目的探讨5-氮杂-2'-脱氧胞苷(5-Aza)联合临床化疗药物紫杉醇与氟尿嘧啶对于胃癌裸鼠移植瘤生长的抑制作用和抑癌基因RUNX3 mRNA以及肿瘤转移相关蛋白E-cadherin与Vimentin表达的影响。方法建立胃癌细胞株MKN-45的裸鼠移植瘤模型,分为0.9%氯化钠注射溶液对照、5-Aza(2 mg/kg,每天1次)、化疗药物(1 mg/kg紫杉醇与5 mg/kg氟尿嘧啶,分别于治疗周期第1、8天用)以及5-Aza与紫杉醇及氟尿嘧啶联合用药,采用腹腔注射方法给药3周。观察各组裸鼠移植瘤的生长速度变化,并用RT-PCR方法检测肿瘤RUNX3基因的mRNA表达水平,免疫组织化学方法检测E-cadherin与Vimentin表达情况。结果胃癌细胞MKN-45裸鼠移植瘤模型经药物治疗3周后,与空白对照组相比,5-Aza组或T+F组的移植瘤生长速度明显减慢(P<0.05),而且5-Aza与T+F联合治疗组比单独处理组的肿瘤生长速度下降更为显著(P<0.05)。通过作用机制分析发现,与对照组相比,化疗药物T+F组RUNX3 mRNA及E-cadherin与Vimentin蛋白表达水平无明显变化;5-Aza处理组RUNX3 mRNA与E-cadherin蛋白表达水平有明显升高,Vimentin表达水平有明显下降;药物联合组RUNX3 mRNA与E-cadherin蛋白表达水平升高明显,而Vimentin表达水平下降更为显著。结论 5-Aza具有抑制胃癌裸鼠移植瘤生长与转移的能力,联合化疗药物紫杉醇与氟尿嘧啶处理效果更显著。5-Aza发挥肿瘤抑制功能可能是通过提高抑癌基因RUNX3基因表达实现的。
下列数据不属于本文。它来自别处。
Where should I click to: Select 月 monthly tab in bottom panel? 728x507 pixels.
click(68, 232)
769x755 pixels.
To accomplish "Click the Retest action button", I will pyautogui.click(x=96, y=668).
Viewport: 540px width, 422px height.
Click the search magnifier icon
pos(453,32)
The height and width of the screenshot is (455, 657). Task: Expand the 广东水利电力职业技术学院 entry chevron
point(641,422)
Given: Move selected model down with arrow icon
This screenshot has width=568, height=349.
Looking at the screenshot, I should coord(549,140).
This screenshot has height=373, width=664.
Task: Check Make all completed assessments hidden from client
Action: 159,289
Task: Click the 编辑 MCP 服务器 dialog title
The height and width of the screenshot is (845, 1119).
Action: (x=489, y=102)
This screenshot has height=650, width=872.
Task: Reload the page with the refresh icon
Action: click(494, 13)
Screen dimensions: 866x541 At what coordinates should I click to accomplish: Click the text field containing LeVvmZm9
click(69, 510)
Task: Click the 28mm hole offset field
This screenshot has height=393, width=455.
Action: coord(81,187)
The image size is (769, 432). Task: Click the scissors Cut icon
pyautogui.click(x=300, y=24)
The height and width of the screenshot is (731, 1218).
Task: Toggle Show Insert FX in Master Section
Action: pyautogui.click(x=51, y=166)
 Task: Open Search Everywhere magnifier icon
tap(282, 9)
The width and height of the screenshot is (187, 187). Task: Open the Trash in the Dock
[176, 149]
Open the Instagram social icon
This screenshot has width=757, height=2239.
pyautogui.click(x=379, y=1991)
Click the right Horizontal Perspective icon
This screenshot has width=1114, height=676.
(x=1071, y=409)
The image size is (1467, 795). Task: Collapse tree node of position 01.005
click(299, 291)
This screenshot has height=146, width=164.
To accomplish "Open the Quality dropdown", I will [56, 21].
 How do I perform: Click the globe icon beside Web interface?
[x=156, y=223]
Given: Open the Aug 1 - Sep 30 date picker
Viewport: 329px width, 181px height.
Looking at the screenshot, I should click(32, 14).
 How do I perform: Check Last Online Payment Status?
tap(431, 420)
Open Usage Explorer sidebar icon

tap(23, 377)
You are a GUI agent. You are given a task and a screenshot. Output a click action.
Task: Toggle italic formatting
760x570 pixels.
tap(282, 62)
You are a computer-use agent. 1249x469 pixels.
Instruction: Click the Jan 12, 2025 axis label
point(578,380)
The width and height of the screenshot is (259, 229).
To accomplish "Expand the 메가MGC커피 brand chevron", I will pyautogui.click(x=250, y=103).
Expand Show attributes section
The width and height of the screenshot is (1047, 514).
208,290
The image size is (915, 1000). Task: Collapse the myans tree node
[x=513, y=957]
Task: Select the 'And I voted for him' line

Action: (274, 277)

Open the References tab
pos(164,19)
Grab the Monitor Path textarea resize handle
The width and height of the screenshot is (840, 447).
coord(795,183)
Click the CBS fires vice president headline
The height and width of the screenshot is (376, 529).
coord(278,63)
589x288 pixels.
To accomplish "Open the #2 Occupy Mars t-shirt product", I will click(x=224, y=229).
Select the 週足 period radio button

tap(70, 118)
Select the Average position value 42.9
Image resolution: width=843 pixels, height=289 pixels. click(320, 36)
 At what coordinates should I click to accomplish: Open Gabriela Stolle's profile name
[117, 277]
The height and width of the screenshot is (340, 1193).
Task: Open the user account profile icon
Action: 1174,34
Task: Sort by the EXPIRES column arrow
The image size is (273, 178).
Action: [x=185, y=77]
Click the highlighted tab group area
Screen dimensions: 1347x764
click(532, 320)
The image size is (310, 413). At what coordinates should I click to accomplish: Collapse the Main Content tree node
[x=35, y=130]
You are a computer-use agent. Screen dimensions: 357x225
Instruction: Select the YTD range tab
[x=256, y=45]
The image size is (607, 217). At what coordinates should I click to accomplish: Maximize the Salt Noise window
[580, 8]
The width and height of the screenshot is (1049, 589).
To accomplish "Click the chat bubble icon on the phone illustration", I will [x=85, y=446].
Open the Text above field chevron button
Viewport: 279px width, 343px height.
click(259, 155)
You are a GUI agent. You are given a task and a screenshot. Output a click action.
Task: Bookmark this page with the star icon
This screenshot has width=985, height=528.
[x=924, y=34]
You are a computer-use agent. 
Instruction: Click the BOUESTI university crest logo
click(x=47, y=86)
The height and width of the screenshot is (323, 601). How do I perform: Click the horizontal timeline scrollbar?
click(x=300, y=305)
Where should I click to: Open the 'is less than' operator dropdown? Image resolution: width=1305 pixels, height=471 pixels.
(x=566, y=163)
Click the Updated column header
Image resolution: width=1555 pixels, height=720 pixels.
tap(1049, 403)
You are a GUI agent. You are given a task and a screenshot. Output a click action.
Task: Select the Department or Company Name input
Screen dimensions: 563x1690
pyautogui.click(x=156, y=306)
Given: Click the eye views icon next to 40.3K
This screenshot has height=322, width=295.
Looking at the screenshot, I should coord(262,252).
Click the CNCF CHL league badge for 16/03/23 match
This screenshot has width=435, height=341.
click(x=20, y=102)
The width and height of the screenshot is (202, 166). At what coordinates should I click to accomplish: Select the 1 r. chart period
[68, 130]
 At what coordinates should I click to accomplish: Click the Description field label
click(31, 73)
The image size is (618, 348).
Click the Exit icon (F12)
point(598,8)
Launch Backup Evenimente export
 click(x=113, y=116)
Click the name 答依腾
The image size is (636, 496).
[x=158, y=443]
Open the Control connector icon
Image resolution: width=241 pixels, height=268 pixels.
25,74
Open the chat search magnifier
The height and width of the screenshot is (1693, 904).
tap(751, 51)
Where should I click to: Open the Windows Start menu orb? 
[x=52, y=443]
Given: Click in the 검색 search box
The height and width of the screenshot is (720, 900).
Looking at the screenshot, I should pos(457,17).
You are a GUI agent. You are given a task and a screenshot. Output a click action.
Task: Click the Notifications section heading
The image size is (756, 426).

Objective To explore the influence of tumor growth inhibition and RUNX3 mRNA and E-cadherin and Vimentin protein expression of gastric cancer nude mice xenograft by 5-aza-2＇-deoxycytidine（5-Aza） combined with clinical chemotherapy drug paclitaxel and fluorouracil.Methods Nude mice models bearing gastric cancer cell line MKN-45 xenograft were established and divided into saline control,5-Aza（daily 2 mg / kg）,chemotherapy（1 mg / kg paclitaxel and 5mg / kg fluorouracil,with 1,8 days in the treatment cycle）,and 5-Aza combination with paclitaxel and fluorouracil,administered by intraperitoneal injection method for 3 weeks.Tumor xenograft growth rate changes were observed,and tumor RUNX3 gene mRNA expression was detected by RT-PCR method and E-cadherin and Vimentin expression was assayed by immunohistochemistry.Results Compared with the control group,the tumor growth slowed significantly in 5-Aza group or T ＋ F group after nude mice models bearing gastric cancer cell line MKN-45 xenograft were treated for 3 weeks（P 0.05）.Moreover,the tumor growth in the group treated by 5-Aza and T ＋ F combination therapy decreased more significantly than that of single drug group（P 0.05）.RUNX3 mRNA and Ecadherin and Vimentin protein expression had no significant changes in chemotherapy drugs T ＋ F group compared with control group.RUNX3 mRNA and E-cadherin protein levels increased significantly and Vimentin expression decreased significantly in 5-Aza treatment group.In drug combination group,RUNX3 mRNA and E-cadherin protein levels increased significantly,while Vimentin expression levels decreased more significantly.Conclusion 5-Aza can inhibit the growth of gastric cancer xenografts in nude mice,and the effect is more remarkable when combined with chemotherapy drugs paclitaxel and fluorouracil,which may be through increasing RUNX3gene expression.